If desired the draghead according to the invention can be provided with at least one series of jet nozzles for injecting water, preferably under high pressure. The application of jet nozzles for the injection of water, preferably under high pressure, itself is known for dredging soft and loosely packed soils as for example sand soil. The efficiency of the dredging in such soils on one hand is determined by the teeth present on the visor, by which, through passing of the draghead over the soil, a peal of soil is cut off. The soil cut off in this way can then be sucked up. The known draghead can also comprise jet nozzles for injecting water under high pressure, for example in the wear heelpieces. Usual pressures lie for example between 10 or 200 bar, but pressures up to 2500 bar are also possible. These make it possible to suck up extra sand, since the soil to be dredged consists of stacked grains, which are pushed on each other due to their own weight. This packing balance is disturbed by addition of water under high pressure, by which the sand is fluidised, that therefore can be sucked up more easily.

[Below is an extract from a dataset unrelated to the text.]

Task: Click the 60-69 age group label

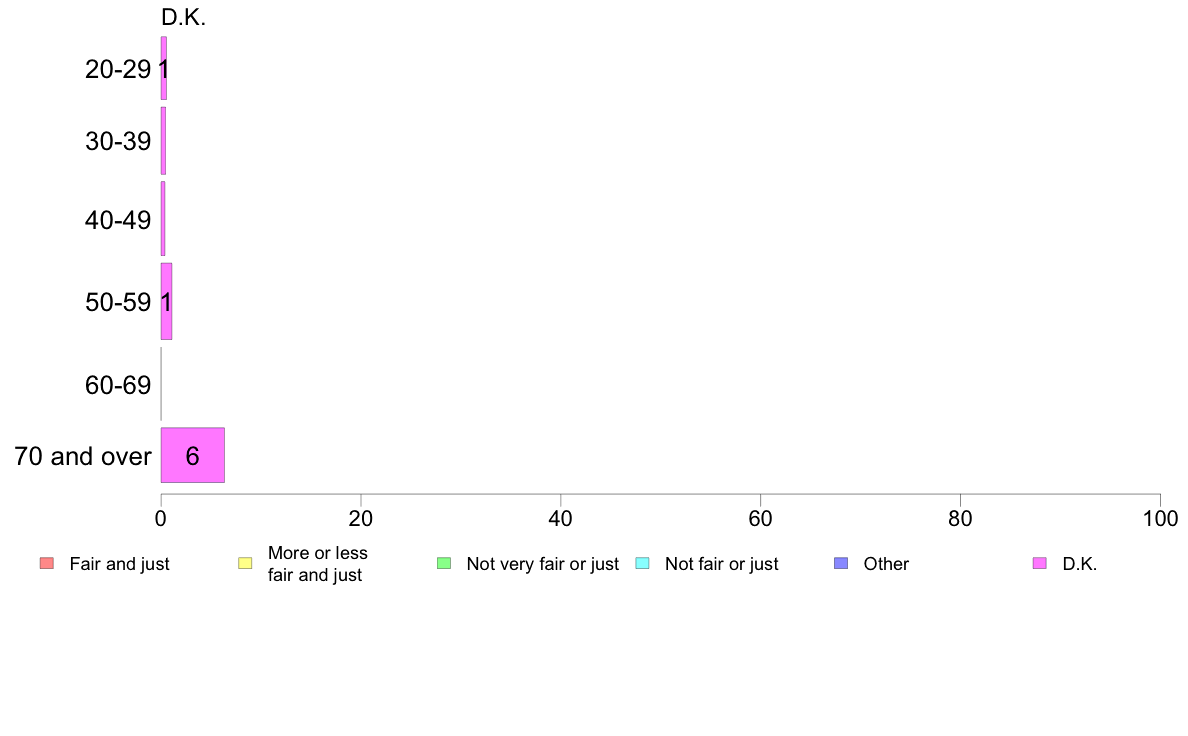Action: point(118,385)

It is surprising that the use of jet nozzles in the draghead according to the invention, is advantageous to the dredging efficiency when the draghead is used for hard soils.

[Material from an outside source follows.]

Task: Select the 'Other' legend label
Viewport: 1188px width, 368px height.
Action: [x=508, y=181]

The jet nozzles can, according to the invention, be mounted upstream and/or downstream and/or near the pressure plate with the penetrating bodies. In a downstream mount the fluid, injected in the at least already partly shattered soil under high pressure e.g. 2000 bar, will cooperate in evacuating the soil flakes through the suction line, and/or in further reducing the size and/or in fluidising the already broken parts of soil. In an upstream mount the fluid injected in the already partly shattered soil under high pressure, will cooperate in removing softer ground layers of the soil, thus better defining the soil surface, onto which the penetrating bodies can improvably adhere. In a mount near the pressure plate comprising the penetrating bodies the fluid is injected under high pressure in the, if necessary, not yet shattered hard soil beneath a penetrating body. Hereby the fluid penetrates the already partly formed cracks and will therefore accelerate the shattering of the soil. Because the jets evacuate the shattered soil particles the wear of the penetrating bodies will also decrease.

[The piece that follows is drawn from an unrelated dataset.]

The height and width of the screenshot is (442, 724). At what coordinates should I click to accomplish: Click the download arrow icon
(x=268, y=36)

The position of the pressure solid comprising the penetrating bodies or the plurality of pressure solids in relation to the visor can be arbitrarily chosen. Thus it is possible that the pressure solid, in relation to the drag direction of the draghead in use, is before (upstream of) the visor. In that case the pressure solid can be mounted on a connecting pipe therefor provided. The material shattered by the pressure solid is sucked up when the visor passes.

The invention also relates to a process for the breaking up and/or dredging of at least partially hard under water soils with a trailing suction hopper, provided with a draghead according to the invention.

Other details and advantages of the device according to the invention will become apparent from the enclosed figures and description of preferred embodiments of the invention, without limiting the invention thereto. The reference numbers relate to the appended figures.

FIG. 1 shows a schematic side view of a draghead according to the invention.

FIG. 2 shows a schematic reproduction of a longitudinal section of the draghead according to FIG. 1.

FIG. 3 schematically shows a bottom view of the draghead according to the invention and schematically illustrates a suction surface delimited by a plurality of visors, and a preferred placement of the penetrating bodies.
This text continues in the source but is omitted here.